Maître [P] produit un relevé des diligences effectuées pour le compte de sa cliente, se décomposant ainsi :
* deux entretiens au cabinet : 4h1440 euros
* 97 courriers et courriels échangés avec les différents interlocuteurs de Mme [O] : 10h3 600 euros
* 25 appels téléphoniques : 2h30900 euros
* pièces : tri classement de bordereaux de communication de pièces : 5h1800 euros
* rédaction d'une assignation au fond : 4h1 440 euros
* rédactions de conclusions incidentes : 1h30540 euros
* deux audiences de mise en état de la 19ème chambre du TGI de Paris : 1h360 euros
* une audience de plaidoirie de l'incident : 1h30540 euros
* préparation du dossier médical du Dr [T] : 1h30540 euros
* préparation dossier médical pour le Dr [Y] : 2h30900 euros
Il convient de relever que le coût de deux entretiens en cabinet apparaît trop élevé au vu de la nature du litige et de l'examen des pièces rendu nécessaire, examen des pièces qui fait d'ailleurs l'objet d'un poste différent, équivalent à plus de 5 heures de travail effectif outre 10 heures comptabilisées pour l'étude des mails et pièces échangées et le temps passé au « tri et classement de bordereau de communication de pièces ». Ce poste est donc ramené à de plus justes proportions ainsi que les postes sus indiqués y compris ceux relatifs à la préparation du dossier destinés aux médecins experts, les Dr [T] et [Y], le nombre d'heures estimés pour réaliser le travail invoqué s'élevant en totalité à 14 heures effectif soit 4 200 euros HT, prenant pour base de calcul le taux horaire de 300 euros HT.
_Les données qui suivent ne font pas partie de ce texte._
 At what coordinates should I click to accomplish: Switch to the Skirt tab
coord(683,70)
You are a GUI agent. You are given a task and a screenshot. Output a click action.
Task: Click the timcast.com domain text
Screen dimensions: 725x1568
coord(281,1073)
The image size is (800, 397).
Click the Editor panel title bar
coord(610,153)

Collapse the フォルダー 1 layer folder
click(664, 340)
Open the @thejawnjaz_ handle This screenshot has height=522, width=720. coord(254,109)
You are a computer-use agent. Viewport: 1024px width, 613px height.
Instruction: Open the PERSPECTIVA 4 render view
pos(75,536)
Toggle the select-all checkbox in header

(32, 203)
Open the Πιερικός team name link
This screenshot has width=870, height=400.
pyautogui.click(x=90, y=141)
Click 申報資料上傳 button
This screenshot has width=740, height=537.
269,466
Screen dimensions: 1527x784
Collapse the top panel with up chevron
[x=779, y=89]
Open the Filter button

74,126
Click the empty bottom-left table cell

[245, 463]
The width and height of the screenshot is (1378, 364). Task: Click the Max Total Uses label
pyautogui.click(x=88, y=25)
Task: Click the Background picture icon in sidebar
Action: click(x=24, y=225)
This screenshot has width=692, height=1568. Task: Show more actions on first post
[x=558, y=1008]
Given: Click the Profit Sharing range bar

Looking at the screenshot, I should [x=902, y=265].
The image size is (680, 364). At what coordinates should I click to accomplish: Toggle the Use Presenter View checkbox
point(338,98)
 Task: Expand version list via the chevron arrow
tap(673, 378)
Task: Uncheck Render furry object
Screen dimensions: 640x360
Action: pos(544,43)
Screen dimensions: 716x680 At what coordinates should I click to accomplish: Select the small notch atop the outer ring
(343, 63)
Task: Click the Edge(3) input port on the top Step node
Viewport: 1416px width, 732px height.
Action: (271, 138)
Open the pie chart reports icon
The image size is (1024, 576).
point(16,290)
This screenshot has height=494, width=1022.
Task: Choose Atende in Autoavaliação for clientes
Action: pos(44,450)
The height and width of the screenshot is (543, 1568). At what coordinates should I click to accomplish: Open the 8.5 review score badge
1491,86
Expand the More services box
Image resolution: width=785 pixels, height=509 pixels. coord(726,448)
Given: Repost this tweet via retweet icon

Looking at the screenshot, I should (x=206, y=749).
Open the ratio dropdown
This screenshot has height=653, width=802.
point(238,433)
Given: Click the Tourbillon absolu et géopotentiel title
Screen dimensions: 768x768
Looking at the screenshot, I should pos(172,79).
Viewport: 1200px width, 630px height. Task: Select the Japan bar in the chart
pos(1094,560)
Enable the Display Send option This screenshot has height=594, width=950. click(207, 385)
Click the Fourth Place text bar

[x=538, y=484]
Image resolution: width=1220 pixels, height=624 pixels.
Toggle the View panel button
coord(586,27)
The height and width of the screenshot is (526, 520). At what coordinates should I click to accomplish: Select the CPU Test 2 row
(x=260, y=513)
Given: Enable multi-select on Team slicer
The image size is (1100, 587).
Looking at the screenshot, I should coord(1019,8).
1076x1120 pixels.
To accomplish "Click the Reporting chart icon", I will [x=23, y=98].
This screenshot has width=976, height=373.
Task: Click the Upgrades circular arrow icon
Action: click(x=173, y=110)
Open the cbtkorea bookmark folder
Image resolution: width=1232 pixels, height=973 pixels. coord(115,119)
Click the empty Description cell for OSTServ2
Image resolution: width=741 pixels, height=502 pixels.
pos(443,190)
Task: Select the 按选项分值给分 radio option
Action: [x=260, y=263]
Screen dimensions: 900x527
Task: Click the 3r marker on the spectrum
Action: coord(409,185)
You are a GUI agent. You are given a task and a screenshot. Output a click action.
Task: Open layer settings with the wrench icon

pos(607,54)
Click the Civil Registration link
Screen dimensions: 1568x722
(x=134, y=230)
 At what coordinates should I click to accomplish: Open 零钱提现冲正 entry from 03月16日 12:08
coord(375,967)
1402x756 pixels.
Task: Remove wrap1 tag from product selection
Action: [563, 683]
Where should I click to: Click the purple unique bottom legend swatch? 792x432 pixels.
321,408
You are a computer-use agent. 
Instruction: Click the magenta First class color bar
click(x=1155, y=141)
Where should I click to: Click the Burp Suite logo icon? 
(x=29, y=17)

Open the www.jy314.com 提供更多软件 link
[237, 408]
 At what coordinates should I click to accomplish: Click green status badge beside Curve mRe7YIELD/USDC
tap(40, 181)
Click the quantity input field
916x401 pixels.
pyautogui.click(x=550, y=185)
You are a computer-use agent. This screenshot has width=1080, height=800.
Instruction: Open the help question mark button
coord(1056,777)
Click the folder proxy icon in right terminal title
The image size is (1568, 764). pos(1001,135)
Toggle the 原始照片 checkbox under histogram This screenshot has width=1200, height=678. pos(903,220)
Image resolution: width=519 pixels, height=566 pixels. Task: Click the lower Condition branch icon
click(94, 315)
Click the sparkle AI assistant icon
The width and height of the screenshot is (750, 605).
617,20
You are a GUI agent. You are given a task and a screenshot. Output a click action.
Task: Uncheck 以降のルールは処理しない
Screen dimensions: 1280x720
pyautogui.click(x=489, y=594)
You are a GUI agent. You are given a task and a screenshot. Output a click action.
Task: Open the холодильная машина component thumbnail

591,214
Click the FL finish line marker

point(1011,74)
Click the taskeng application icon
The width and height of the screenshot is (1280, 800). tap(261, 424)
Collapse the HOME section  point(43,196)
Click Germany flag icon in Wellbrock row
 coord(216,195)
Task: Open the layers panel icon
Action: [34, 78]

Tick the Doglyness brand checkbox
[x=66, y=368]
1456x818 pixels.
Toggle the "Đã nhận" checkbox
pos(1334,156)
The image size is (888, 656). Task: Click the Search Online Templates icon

Dès lors, la décision critiquée est infirmée, les honoraires dus par Mme [O] s'élevant à 4 200 euros HT.
Sur l'application de l'article 700 du CPC :
Il n'apparaît pas inéquitable de faire supporter par les parties des sommes non comprises dans les dépens.
Sur les dépens :
Mme [O] supportera les dépens de la présente instance et ceux de la première instance
PAR CES MOTIFS
Statuant par décision rendue en dernier ressort et par décision contradictoire et rendue publiquement, par mise à disposition de la décision au greffe,
DISONS le recours recevable en la forme ;
DISONS que les honoraires dus à Maître [X] [P] sont fixés à la somme de 4200 euros HT soit 5040 euros TTC ;
RAPPELLONS que Mme [F] [O] a versé à Maître [P] la somme de 1000 euros HT ;
DISONS en conséquence que Mme [O] devra verser à Maître [X] [P] la somme de 4040 TTC ;
REJETONS la demande fondée sur l'article 700 du CPC ;
LAISSONS les dépens à la charge de Mme [F] [O] ;
DISONS qu'en application de l'article 177 du décret n° 91-1197 du 27 novembre 1991, l'arrêt sera notifié aux parties par le Greffe de la Cour suivant lettre recommandée avec accusé de réception.
ORDONNANCE rendue par mise à disposition au greffe de la Cour le TROIS SEPTEMBRE DEUX-MILLE VINGT par Sylvie FETIZON, Conseillère, qui en a signé la minute avec Vanessa ALCINDOR, Greffière, les parties en ayant été préalablement avisées dans les conditions prévues dans l'article 450 du code de procédure civile.